## Exercise directions
Can you pull every line out of the material below and reproduce each one word for word, without changing anything?
--- --- ---
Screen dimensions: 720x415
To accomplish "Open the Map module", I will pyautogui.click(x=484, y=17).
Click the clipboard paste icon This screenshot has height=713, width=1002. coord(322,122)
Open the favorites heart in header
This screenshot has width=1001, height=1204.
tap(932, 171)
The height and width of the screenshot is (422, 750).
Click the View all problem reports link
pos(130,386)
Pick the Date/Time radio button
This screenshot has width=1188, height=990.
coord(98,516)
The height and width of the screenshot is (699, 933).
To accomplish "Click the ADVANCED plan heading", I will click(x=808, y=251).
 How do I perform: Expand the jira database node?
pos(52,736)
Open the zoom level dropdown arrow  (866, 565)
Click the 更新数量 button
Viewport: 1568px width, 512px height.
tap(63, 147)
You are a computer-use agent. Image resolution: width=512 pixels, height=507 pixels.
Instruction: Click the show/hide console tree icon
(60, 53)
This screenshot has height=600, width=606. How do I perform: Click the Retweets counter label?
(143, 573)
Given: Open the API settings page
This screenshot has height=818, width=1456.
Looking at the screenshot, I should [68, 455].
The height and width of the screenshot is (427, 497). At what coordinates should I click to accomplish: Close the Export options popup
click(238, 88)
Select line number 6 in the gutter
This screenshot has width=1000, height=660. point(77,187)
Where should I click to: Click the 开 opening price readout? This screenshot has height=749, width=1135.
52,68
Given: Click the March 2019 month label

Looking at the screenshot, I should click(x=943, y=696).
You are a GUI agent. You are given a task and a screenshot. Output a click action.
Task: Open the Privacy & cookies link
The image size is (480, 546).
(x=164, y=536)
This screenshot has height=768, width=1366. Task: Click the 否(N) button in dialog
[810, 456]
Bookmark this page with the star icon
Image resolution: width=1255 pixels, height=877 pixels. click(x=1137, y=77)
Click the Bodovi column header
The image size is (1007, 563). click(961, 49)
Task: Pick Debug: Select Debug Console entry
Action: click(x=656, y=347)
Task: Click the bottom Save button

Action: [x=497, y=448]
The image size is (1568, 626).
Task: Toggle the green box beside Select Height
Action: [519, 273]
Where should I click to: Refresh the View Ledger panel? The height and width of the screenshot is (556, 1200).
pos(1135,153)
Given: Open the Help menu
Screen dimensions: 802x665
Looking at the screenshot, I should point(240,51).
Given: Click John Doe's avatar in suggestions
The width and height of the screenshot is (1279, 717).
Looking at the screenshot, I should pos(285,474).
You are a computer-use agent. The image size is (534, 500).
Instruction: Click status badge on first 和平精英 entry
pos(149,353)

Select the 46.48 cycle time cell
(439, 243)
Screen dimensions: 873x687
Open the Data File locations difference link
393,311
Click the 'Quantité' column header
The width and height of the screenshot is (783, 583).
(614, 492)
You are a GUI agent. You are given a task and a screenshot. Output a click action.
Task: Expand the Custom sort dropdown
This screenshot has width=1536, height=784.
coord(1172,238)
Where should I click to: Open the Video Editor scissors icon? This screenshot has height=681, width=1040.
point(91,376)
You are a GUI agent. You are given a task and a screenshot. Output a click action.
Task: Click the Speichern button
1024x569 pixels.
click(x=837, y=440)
--- --- ---
## Final result
Screen dimensions: 720x415
To accomplish "Open the Map module", I will pyautogui.click(x=484, y=17).
Click the clipboard paste icon This screenshot has height=713, width=1002. coord(322,122)
Open the favorites heart in header
This screenshot has width=1001, height=1204.
tap(932, 171)
The height and width of the screenshot is (422, 750).
Click the View all problem reports link
pos(130,386)
Pick the Date/Time radio button
This screenshot has width=1188, height=990.
coord(98,516)
The height and width of the screenshot is (699, 933).
To accomplish "Click the ADVANCED plan heading", I will click(x=808, y=251).
 How do I perform: Expand the jira database node?
pos(52,736)
Open the zoom level dropdown arrow  (866, 565)
Click the 更新数量 button
Viewport: 1568px width, 512px height.
tap(63, 147)
You are a computer-use agent. Image resolution: width=512 pixels, height=507 pixels.
Instruction: Click the show/hide console tree icon
(60, 53)
This screenshot has height=600, width=606. How do I perform: Click the Retweets counter label?
(143, 573)
Given: Open the API settings page
This screenshot has height=818, width=1456.
Looking at the screenshot, I should [68, 455].
The height and width of the screenshot is (427, 497). At what coordinates should I click to accomplish: Close the Export options popup
click(238, 88)
Select line number 6 in the gutter
This screenshot has width=1000, height=660. point(77,187)
Where should I click to: Click the 开 opening price readout? This screenshot has height=749, width=1135.
52,68
Given: Click the March 2019 month label

Looking at the screenshot, I should click(x=943, y=696).
You are a GUI agent. You are given a task and a screenshot. Output a click action.
Task: Open the Privacy & cookies link
The image size is (480, 546).
(x=164, y=536)
This screenshot has height=768, width=1366. Task: Click the 否(N) button in dialog
[810, 456]
Bookmark this page with the star icon
Image resolution: width=1255 pixels, height=877 pixels. click(x=1137, y=77)
Click the Bodovi column header
The image size is (1007, 563). click(961, 49)
Task: Pick Debug: Select Debug Console entry
Action: click(x=656, y=347)
Task: Click the bottom Save button

Action: [x=497, y=448]
The image size is (1568, 626).
Task: Toggle the green box beside Select Height
Action: [519, 273]
Where should I click to: Refresh the View Ledger panel? The height and width of the screenshot is (556, 1200).
pos(1135,153)
Given: Open the Help menu
Screen dimensions: 802x665
Looking at the screenshot, I should point(240,51).
Given: Click John Doe's avatar in suggestions
The width and height of the screenshot is (1279, 717).
Looking at the screenshot, I should pos(285,474).
You are a computer-use agent. The image size is (534, 500).
Instruction: Click status badge on first 和平精英 entry
pos(149,353)

Select the 46.48 cycle time cell
(439, 243)
Screen dimensions: 873x687
Open the Data File locations difference link
393,311
Click the 'Quantité' column header
The width and height of the screenshot is (783, 583).
(614, 492)
You are a GUI agent. You are given a task and a screenshot. Output a click action.
Task: Expand the Custom sort dropdown
This screenshot has width=1536, height=784.
coord(1172,238)
Where should I click to: Open the Video Editor scissors icon? This screenshot has height=681, width=1040.
point(91,376)
You are a GUI agent. You are given a task and a screenshot. Output a click action.
Task: Click the Speichern button
1024x569 pixels.
click(x=837, y=440)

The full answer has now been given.